Items from a dataset
-- Opening Marker --

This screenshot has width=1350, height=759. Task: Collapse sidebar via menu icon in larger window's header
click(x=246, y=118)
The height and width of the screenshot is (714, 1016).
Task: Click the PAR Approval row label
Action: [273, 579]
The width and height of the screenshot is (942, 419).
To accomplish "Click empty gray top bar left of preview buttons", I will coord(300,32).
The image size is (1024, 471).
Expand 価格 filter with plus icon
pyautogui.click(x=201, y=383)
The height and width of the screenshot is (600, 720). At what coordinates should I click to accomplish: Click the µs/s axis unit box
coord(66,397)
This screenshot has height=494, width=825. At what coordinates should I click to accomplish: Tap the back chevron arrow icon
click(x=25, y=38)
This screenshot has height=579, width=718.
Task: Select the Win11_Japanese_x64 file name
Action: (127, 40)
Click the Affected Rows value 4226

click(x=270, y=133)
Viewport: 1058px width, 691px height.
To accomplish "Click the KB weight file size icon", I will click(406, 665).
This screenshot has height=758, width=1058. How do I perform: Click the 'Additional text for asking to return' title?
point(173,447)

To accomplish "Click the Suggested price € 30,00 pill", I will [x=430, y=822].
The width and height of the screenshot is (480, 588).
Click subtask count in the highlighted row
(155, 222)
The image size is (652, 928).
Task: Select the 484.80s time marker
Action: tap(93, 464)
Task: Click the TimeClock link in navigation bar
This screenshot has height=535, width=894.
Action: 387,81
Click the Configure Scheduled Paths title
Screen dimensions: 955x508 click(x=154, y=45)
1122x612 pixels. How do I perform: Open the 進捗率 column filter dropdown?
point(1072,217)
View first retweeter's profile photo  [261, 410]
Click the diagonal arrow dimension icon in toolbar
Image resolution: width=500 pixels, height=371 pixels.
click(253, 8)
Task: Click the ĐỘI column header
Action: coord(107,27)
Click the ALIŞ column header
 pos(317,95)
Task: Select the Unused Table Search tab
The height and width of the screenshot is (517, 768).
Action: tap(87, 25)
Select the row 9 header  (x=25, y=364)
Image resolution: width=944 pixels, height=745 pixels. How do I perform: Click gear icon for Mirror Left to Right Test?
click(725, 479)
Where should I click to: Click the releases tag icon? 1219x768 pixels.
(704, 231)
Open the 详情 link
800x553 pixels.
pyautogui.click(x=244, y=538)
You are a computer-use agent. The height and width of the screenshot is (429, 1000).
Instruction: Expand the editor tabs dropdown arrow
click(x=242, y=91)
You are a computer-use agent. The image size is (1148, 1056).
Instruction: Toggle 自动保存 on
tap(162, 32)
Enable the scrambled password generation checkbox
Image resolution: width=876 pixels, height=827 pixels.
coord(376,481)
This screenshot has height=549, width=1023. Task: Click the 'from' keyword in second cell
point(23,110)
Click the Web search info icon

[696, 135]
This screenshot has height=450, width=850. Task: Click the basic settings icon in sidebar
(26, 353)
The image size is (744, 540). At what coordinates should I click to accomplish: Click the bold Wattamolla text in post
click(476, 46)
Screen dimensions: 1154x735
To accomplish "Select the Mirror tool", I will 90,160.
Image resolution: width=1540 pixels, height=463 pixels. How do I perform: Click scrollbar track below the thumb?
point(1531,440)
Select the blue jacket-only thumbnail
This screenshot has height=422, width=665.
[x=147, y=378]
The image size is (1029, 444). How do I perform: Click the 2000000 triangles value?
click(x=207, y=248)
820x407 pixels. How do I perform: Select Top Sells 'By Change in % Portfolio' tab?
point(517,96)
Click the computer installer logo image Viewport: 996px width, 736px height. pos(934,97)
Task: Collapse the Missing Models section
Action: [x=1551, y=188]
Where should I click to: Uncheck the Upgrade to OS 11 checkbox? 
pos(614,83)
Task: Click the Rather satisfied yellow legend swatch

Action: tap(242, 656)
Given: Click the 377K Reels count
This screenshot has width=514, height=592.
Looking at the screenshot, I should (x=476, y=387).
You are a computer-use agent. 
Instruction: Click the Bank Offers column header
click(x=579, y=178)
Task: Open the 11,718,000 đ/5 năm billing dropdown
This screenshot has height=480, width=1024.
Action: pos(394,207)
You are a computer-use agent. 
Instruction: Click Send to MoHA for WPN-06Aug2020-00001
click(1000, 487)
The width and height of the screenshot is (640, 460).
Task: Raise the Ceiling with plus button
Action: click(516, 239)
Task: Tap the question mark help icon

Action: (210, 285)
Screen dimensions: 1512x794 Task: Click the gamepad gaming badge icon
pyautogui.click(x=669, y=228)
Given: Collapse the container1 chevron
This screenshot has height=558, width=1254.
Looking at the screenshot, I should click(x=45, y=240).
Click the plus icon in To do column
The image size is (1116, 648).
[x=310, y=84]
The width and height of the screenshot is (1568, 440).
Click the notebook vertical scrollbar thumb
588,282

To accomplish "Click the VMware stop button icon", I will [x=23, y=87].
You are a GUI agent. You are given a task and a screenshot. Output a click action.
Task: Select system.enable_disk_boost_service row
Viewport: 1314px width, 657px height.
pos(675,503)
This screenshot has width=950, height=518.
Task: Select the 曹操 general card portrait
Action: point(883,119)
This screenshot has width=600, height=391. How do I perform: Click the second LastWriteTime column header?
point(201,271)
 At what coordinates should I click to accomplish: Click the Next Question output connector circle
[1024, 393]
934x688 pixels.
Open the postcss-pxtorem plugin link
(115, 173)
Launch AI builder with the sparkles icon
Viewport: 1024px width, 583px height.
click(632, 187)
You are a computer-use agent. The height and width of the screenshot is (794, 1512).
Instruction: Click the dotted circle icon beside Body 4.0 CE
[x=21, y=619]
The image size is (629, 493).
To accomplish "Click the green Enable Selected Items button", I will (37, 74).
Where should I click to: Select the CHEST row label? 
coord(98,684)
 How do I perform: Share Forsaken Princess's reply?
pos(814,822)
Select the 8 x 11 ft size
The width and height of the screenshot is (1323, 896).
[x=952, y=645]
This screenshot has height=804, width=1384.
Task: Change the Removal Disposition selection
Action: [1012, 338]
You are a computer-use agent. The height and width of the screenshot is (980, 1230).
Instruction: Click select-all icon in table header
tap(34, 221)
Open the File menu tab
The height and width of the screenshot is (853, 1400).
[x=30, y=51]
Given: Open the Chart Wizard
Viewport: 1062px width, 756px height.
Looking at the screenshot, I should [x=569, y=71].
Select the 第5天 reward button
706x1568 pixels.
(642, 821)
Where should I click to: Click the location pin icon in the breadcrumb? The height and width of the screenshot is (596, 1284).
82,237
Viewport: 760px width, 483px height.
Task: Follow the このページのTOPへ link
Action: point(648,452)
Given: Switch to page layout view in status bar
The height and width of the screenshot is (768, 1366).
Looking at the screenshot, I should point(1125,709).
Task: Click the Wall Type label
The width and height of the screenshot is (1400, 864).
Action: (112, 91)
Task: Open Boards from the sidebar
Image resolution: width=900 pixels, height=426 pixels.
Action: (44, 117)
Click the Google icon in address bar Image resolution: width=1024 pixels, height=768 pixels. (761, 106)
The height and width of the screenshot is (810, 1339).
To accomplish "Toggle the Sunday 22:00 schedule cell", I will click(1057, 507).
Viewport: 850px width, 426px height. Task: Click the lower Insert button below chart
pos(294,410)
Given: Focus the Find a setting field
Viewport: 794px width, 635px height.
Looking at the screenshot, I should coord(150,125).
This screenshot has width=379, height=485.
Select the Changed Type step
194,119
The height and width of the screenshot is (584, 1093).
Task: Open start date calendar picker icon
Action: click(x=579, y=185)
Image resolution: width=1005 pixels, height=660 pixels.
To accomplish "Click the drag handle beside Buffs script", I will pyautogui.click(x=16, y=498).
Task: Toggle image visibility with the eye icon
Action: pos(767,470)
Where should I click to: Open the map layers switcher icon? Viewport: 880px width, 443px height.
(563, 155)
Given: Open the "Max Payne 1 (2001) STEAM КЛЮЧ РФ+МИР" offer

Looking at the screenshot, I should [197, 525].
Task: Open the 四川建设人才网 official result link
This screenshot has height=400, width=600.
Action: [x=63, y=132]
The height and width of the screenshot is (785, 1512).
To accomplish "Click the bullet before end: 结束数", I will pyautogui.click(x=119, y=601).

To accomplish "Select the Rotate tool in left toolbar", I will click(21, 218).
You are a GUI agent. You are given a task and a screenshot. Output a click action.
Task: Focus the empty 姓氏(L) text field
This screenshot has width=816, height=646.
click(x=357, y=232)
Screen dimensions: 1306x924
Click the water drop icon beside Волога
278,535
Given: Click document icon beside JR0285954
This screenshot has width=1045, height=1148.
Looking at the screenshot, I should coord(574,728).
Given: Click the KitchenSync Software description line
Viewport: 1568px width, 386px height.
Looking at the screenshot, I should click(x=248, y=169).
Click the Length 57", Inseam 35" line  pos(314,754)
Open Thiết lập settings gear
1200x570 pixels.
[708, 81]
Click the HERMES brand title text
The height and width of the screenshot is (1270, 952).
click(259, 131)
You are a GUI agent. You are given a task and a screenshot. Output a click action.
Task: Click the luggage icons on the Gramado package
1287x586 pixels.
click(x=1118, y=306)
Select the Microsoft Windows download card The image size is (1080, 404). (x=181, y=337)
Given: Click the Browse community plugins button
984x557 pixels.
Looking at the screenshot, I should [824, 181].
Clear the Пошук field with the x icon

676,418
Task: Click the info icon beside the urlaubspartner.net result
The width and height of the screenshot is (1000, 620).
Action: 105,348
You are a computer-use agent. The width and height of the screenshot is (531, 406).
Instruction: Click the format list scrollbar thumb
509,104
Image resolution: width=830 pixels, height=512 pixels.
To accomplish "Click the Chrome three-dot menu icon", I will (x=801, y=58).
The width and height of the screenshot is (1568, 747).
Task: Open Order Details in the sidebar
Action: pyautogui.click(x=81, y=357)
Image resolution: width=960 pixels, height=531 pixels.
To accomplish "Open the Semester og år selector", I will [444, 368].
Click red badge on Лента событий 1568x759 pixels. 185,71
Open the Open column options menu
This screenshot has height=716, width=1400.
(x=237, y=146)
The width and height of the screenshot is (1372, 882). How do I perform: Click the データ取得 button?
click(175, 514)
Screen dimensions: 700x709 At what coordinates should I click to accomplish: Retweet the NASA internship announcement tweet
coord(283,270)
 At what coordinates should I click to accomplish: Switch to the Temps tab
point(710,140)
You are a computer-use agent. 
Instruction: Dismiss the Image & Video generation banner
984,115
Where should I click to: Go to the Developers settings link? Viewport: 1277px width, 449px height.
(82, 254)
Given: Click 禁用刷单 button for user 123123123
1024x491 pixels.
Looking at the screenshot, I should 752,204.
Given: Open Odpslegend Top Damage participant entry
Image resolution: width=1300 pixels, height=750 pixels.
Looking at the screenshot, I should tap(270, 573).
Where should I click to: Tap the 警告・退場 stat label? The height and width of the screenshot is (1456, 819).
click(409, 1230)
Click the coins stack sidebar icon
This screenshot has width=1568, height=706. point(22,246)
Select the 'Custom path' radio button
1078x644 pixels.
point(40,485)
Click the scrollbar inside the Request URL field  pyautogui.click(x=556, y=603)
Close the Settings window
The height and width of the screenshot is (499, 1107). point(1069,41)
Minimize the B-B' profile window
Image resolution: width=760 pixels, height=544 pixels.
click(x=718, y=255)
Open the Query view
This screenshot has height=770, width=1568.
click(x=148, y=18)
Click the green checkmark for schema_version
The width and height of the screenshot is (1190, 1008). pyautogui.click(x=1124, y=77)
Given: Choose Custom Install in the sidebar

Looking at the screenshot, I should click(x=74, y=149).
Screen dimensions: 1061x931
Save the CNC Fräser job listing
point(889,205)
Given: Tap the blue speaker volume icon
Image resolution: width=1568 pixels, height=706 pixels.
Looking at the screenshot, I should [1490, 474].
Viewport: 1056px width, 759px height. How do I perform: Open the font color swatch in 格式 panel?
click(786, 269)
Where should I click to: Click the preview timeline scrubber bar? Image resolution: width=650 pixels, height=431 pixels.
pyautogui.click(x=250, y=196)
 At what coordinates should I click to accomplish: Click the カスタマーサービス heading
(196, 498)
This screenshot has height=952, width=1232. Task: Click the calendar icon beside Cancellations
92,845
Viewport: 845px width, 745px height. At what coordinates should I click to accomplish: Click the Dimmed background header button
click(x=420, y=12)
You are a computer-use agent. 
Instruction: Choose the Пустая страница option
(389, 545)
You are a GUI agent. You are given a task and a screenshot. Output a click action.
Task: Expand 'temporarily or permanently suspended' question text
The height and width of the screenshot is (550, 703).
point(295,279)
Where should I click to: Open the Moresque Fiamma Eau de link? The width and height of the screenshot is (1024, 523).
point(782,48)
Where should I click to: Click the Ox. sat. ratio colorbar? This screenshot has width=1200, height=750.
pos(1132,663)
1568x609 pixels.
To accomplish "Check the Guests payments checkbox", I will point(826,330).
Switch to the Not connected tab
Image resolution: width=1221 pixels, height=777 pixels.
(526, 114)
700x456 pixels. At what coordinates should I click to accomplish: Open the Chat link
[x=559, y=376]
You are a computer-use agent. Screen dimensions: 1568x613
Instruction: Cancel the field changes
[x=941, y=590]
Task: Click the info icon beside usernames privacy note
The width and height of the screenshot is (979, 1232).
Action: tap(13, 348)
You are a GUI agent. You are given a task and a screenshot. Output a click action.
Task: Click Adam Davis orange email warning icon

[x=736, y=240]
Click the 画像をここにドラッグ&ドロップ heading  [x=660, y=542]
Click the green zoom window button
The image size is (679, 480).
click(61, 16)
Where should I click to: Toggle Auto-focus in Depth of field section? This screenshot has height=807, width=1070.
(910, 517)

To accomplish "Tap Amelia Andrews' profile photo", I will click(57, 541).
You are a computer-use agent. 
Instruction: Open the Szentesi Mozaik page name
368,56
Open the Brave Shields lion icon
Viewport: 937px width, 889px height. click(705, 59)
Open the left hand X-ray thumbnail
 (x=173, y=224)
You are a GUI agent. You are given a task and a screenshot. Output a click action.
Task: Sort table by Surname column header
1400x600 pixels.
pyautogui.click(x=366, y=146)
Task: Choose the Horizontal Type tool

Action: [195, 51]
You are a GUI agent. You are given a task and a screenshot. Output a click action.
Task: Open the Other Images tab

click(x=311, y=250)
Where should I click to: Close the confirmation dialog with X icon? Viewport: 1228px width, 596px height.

-- Closing Marker --

PROMPT: The word to find is "result". Copy every line of the records that holds it.

EXERCISE RESPONSE:
Task: Open the 四川建设人才网 official result link
Task: Click the info icon beside the urlaubspartner.net result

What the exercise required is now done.